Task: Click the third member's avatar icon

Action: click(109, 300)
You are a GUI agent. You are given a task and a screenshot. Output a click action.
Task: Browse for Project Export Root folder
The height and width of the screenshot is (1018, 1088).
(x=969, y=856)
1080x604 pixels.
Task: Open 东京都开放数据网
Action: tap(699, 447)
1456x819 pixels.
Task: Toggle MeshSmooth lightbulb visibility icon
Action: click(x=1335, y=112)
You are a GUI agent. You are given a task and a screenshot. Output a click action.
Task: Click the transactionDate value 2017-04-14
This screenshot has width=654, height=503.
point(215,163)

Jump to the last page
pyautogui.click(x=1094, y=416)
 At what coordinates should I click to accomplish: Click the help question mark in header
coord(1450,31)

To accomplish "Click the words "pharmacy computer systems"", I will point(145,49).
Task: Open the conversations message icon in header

┄┄┄┄┄┄

Return every line of the items above verbatim, keeping the original order and line breaks.

• Task output
Task: Click the third member's avatar icon

Action: click(109, 300)
You are a GUI agent. You are given a task and a screenshot. Output a click action.
Task: Browse for Project Export Root folder
The height and width of the screenshot is (1018, 1088).
(x=969, y=856)
1080x604 pixels.
Task: Open 东京都开放数据网
Action: tap(699, 447)
1456x819 pixels.
Task: Toggle MeshSmooth lightbulb visibility icon
Action: click(x=1335, y=112)
You are a GUI agent. You are given a task and a screenshot. Output a click action.
Task: Click the transactionDate value 2017-04-14
This screenshot has width=654, height=503.
point(215,163)

Jump to the last page
pyautogui.click(x=1094, y=416)
 At what coordinates should I click to accomplish: Click the help question mark in header
coord(1450,31)

To accomplish "Click the words "pharmacy computer systems"", I will point(145,49).
Task: Open the conversations message icon in header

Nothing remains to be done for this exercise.